QUOTED PASSAGE

Gates had just returned from a trip overseas and had to force his way into his house in Cambridge because the front door was stuck and wouldn't open.

Gates and his attorney, fellow Harvard scholar Charles Ogletree, declined immediate comment Tuesday.

The woman who called reported seeing "two black males with backpacks on the porch" of the well-maintained two-story home near the Harvard campus and said one of the men was "wedging his shoulder into the door as if he was trying to force entry," according to Cambridge police.

The other man was a driver helping Gates, said Ogletree.

Officers responding to the robbery call on Thursday arrived after Gates was already back inside.

They say he became irate, yelled and refused to come outside to speak with an officer, who told him he was investigating a call about a home invasion.

"Why, because I'm a black man in America?" Gates said, according to a police report written by Sgt. James Crowley.

STATED GOAL
Continue the news report about the police call to Gates's Cambridge home, starting after its final sentence.

(Part of a data file)
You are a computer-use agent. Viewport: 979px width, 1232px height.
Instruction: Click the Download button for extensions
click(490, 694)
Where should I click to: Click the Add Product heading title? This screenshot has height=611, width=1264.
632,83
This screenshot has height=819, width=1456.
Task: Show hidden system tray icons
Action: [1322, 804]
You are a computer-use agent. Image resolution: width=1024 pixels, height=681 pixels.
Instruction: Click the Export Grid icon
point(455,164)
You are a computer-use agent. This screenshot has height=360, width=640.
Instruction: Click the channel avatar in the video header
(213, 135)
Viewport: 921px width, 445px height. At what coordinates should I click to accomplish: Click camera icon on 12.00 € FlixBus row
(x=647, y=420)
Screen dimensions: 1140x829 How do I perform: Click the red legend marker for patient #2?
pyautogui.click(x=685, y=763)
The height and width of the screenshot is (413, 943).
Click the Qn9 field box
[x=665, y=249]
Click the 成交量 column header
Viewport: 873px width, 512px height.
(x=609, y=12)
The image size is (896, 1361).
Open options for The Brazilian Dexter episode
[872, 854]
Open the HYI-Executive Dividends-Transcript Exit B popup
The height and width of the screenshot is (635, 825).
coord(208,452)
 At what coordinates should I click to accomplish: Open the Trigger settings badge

RESULT OF THIS TASK
Gates — the director of Harvard's W.E.B. Du Bois Institute for African and African American Research and one of Time magazine's 1997 most influential Americans — initially refused to show the officer his identification, police said. He ultimately turned over a Harvard University ID card.

"Gates continued to yell at me, accusing me of racial bias and continued to tell me that I had not heard the last of him," the officer wrote.

Gates said in a statement that he turned over his driver's license and Harvard ID — both with his photos — and repeatedly asked for the name and badge number of the officer, who refused.

He then followed the officer as he left his house onto his front porch, where he was handcuffed in front of other officers, he said. His account of the incident was released Monday by Ogletree on, a Web site Gates runs.

He was arrested on a disorderly conduct charge after police said he "exhibited loud and tumultuous behavior," and was released later that day on his own recognizance.

An arraignment had been scheduled for Aug. 26. The maximum penalty Gates had been facing before the charge was dropped was a $150 fine.

Ogletree disputed the claim that Gates, who was wearing slacks and a polo shirt and carrying a cane, was yelling at the officer.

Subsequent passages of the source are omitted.